Em 2017, no movimentado aeroporto de Kuala Lumpur, um crime de espionagem digno de filme aconteceu diante das câmeras de segurança. A vítima? Kim Jong-nam, meio-irmão mais velho de Kim Jong-un.
Por anos, ele viveu no exílio entre Macau, China e Malásia. Crítico do regime norte-coreano e visto como possível rival político, era uma ameaça real à estabilidade de Kim Jong-un. Documentos posteriores mostraram que ele também mantinha contatos com a CIA, algo que aumentava ainda mais a percepção de perigo em Pyongyang.
Para eliminá-lo, usaram um plano de engenharia social.

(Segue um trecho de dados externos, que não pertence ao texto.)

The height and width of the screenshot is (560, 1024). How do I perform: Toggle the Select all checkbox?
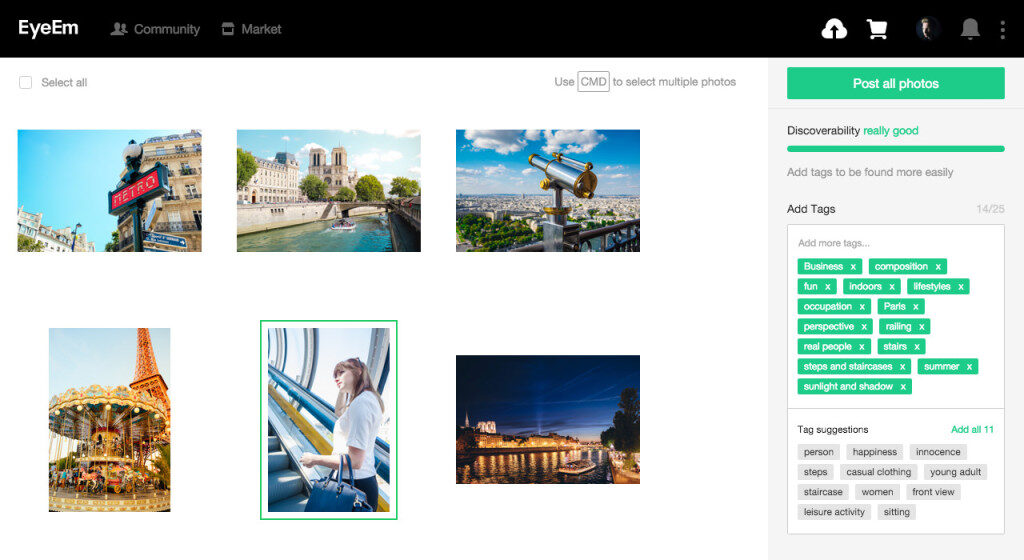[26, 83]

Duas mulheres comuns, Siti Aisyah (indonésia) e Đoàn Thị Hương (vietnamita), acreditavam que participavam de um programa de pegadinhas de TV. Foram abordadas, recrutadas e treinadas para realizar brincadeiras simples: aplicar loções em desconhecidos em shoppings e aeroportos, enquanto eram filmadas.
Elas repetiram o ato várias vezes, sempre com substâncias inofensivas. Riam, as vítimas riam. Tudo parecia divertido.
Mas essa repetição foi a chave da manipulação: Normalizaram o comportamento para que o gesto fosse automático. Criaram confiança de que era apenas entretenimento. Esconderam a intenção real atrás de um disfarce inocente.
No dia 13 de fevereiro de 2017, no aeroporto de Kuala Lumpur, elas repetiram a "pegadinha". Só que, dessa vez, o frasco continha VX, um agente nervoso letal.
Em 20 minutos, Kim Jong-nam estava morto.
As mulheres foram presas, mas logo ficou claro: também eram vítimas. Tinham sido manipuladas como ferramentas descartáveis de um plano frio e calculado.
Esse caso mostra a essência da engenharia social: explorar confiança, induzir comportamentos e transformar inocentes em executores de um assassinato sem que percebam.